FTP over SSL explicit, session cipher


I'm just wondering about the strength of the cipher key when using FTP over SSL explicit. With me tt defaults consistently to RC4, while this particular server is also able to establish the stronger cipher key AES.

Is there something I should do in the general or favorites settings to force a stronger cipher?

The log of the seession is:

[10:13:03] SmartFTP v4.0.1087.0
[10:13:03] Resolving host name "--hostname deleted--"
[10:13:03] Connecting to (--IP address deleted--) Port: 21
[10:13:03] Connected to (--hostname deleted--).
[10:13:03] 220---------- Welcome to Pure-FTPd [privsep] [TLS] ----------
[10:13:03] 220-You are user number 2 of 75 allowed.
[10:13:03] 220-Local time is now 02:13. Server port: 21.
[10:13:03] 220-This is a private system - No anonymous login
[10:13:03] 220 You will be disconnected after 3 minutes of inactivity.
[10:13:03] AUTH TLS
[10:13:04] 234 AUTH TLS OK.
[10:13:04] Connected.
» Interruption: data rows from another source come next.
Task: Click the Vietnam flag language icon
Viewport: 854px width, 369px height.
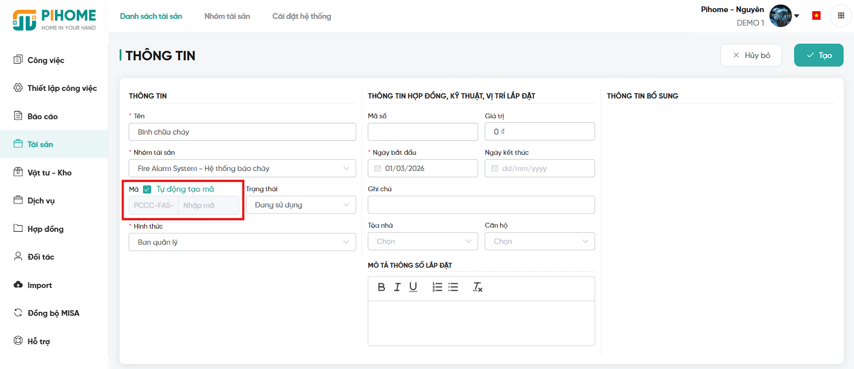Action: [x=816, y=15]
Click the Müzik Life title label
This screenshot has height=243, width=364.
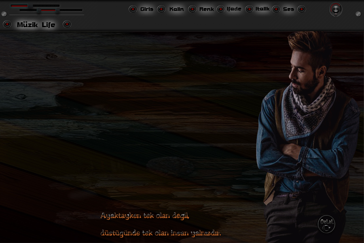click(x=36, y=25)
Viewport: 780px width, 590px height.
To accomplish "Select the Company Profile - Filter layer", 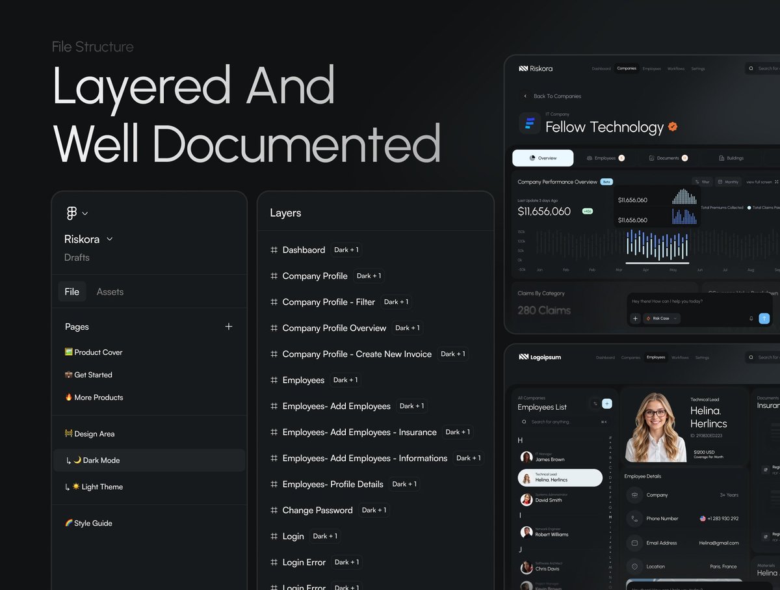I will (328, 302).
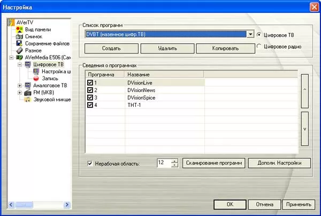Open Сохранение файлов floppy disk icon
The image size is (321, 216).
[20, 43]
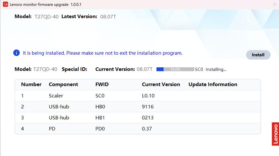Click the Latest Version 08.07T label
Screen dimensions: 279x156
pos(89,17)
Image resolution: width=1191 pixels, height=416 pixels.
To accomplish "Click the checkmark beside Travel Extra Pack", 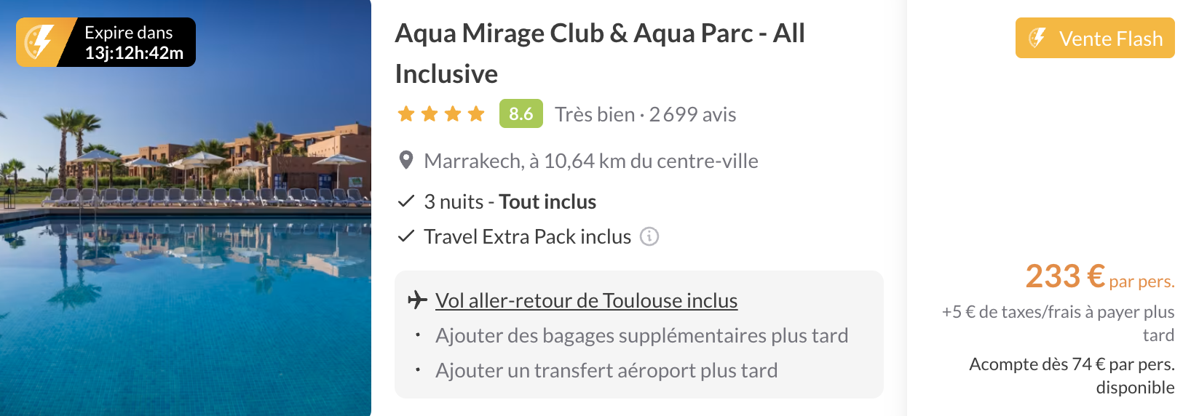I will pos(406,236).
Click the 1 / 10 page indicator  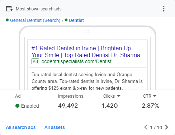click(156, 127)
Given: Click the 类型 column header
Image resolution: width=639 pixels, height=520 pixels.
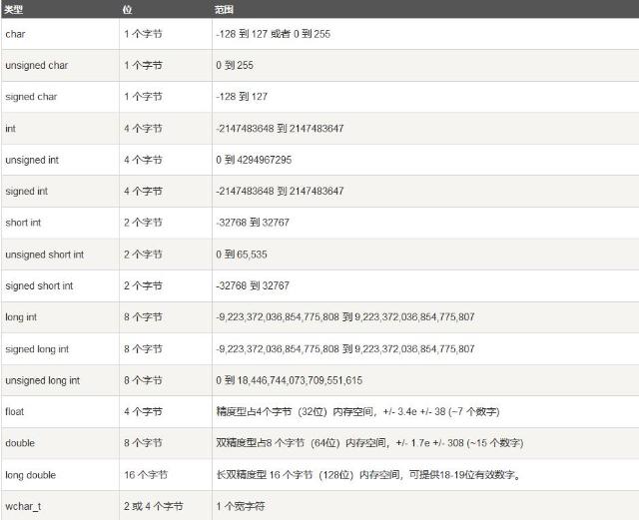Looking at the screenshot, I should click(15, 8).
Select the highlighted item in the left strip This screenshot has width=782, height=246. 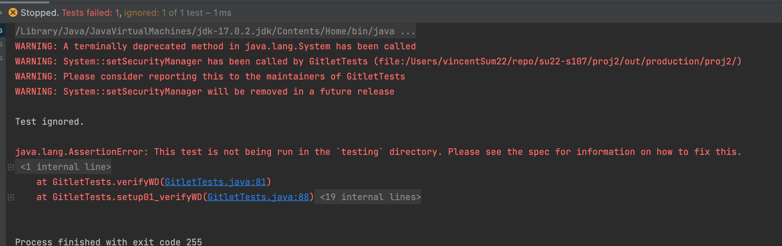2,31
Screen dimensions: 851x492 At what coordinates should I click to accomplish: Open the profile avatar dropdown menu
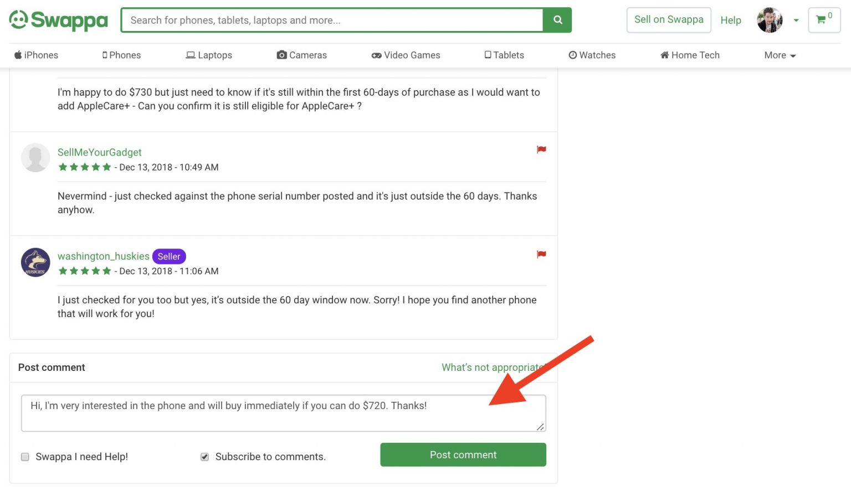tap(770, 20)
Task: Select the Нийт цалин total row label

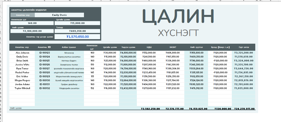Action: [x=16, y=108]
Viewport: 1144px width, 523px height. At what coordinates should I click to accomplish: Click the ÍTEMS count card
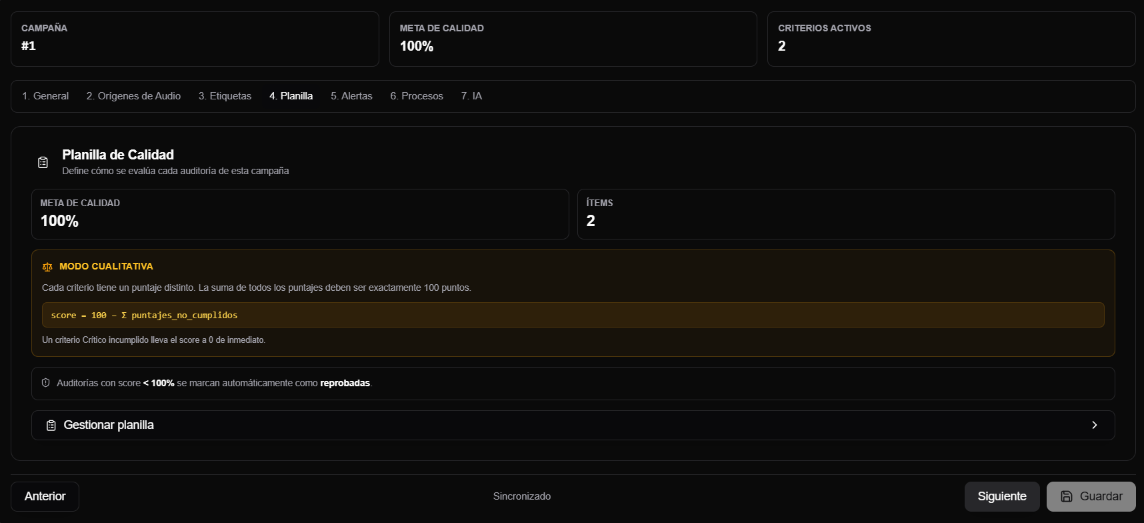[846, 214]
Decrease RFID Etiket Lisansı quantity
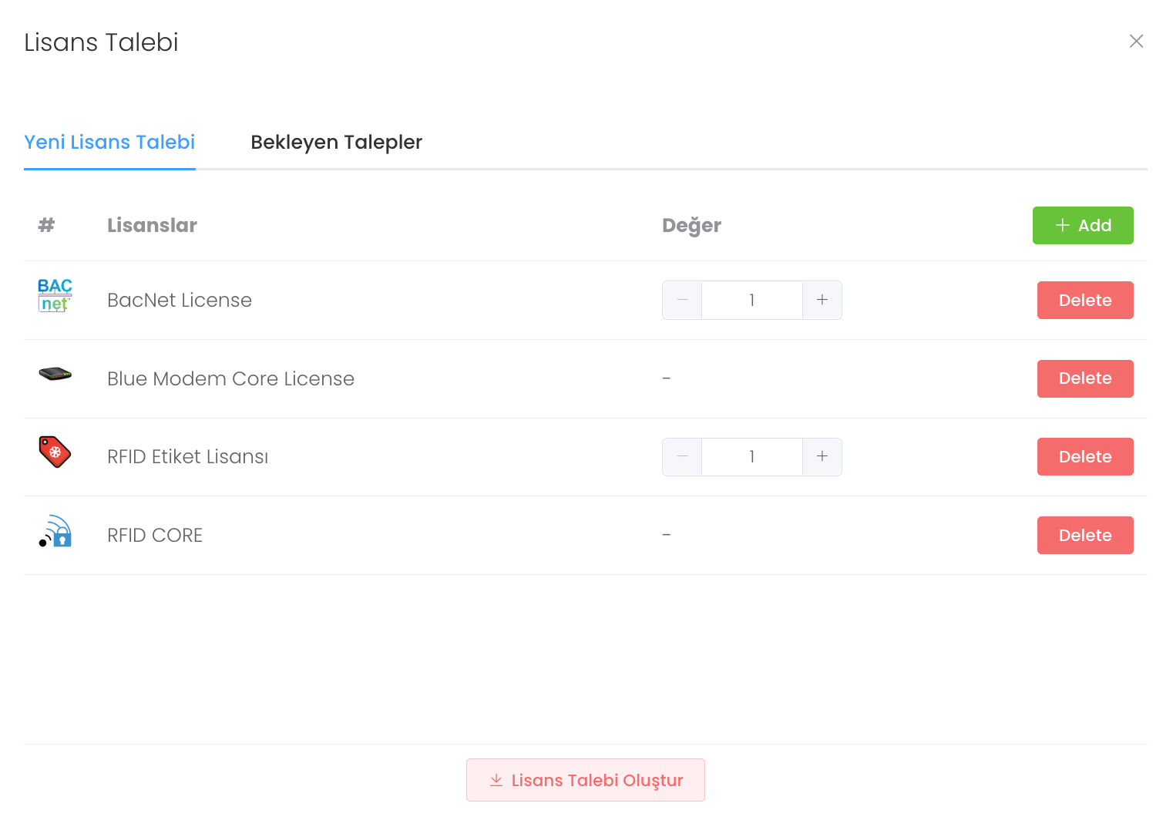Image resolution: width=1173 pixels, height=837 pixels. click(x=682, y=456)
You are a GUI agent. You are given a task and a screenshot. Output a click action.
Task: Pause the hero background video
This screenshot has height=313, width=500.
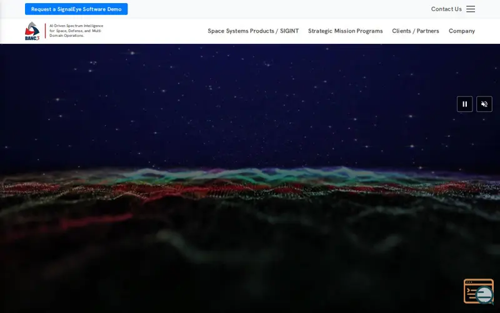click(464, 104)
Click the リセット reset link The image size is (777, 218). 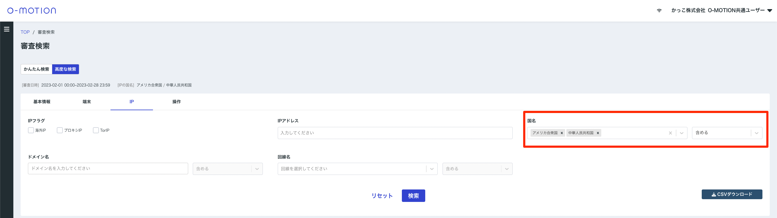point(382,196)
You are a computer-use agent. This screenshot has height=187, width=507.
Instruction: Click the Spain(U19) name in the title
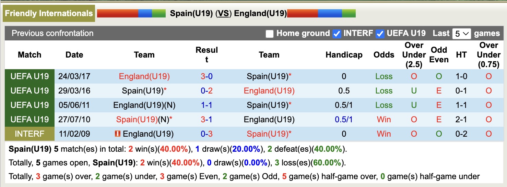click(x=191, y=13)
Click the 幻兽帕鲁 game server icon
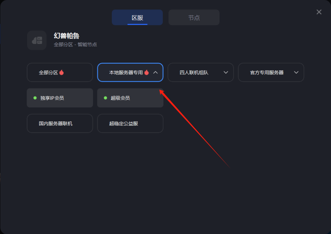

Exchanging encryption keys...
[10:13:04] Key Exchange: 1024 bit RSA
[10:13:04] Session Cipher: 128 bit RC4
[10:13:04] TLS 1.0 encrypted session established.
[10:13:04] Command channel protection set to Private.
[10:13:04] PBSZ 0
[10:13:04] 200 PBSZ=0
[10:13:04] USER (--user deleted--)
[10:13:04] 331 User (--user deleted--) OK. Password required
[10:13:04] PASS (hidden)
[10:13:04] 230-User (--user deleted--) has group access to: 450
[10:13:04] 230 OK. Current directory is /
[10:13:04] SYST
[10:13:05] 215 UNIX Type: L8
[10:13:05] Detected Server Type: UNIX
[10:13:05] RTT: 151.879 ms
[10:13:05] FEAT
[10:13:05] 211-Extensions supported:
[10:13:05] EPRT
[10:13:05] IDLE
[10:13:05] MDTM
[10:13:05] SIZE
[10:13:05] REST STREAM
[10:13:05] MLST type*;size*;sizd*;modify*;UNIX.mode*;UNIX.uid*;UNIX.gid*;unique*;
[10:13:05] MLSD
[10:13:05] ESTP
[10:13:05] PASV
[10:13:05] EPSV
[10:13:05] SPSV
[10:13:05] ESTA
[10:13:05] AUTH TLS
[10:13:05] PBSZ
[10:13:05] PROT
[10:13:05] 211 End.
[10:13:05] Detected Server Software: PureFTPd
[10:13:05] PWD
[10:13:05] 257 "/" is your current location

Windows XP does not support AES. Hence RC4 is selected as the default cipher. Windows Vista and higher supports AES.

Thank you for the quick response, Mat!


I wouldn't worry much about the session cipher. The security of connection is not compromised due to the fact that RC4 is being used instead of AES. Nevertheless I recommend to upgrade from Windows XP to a newer operating system (e.g. Windows 7).

You are absolutely right about upgrading to Windows 7 for my newer machines, but this is an older private comp that works still very nicely.

BTW, it's also possible to have 3DES security with WinXP if you have SP>2. It's just a setting in Local Security Settings: set "use FIPS-compliant Algorithms ..." etc to "enabled".

I think there was a discussion a while ago why Windows prefers RC4 over 3DES on Windows XP. And as far as I remember the conclusion was that RC4 is less CPU intensive than 3DES and that was the main reason behind.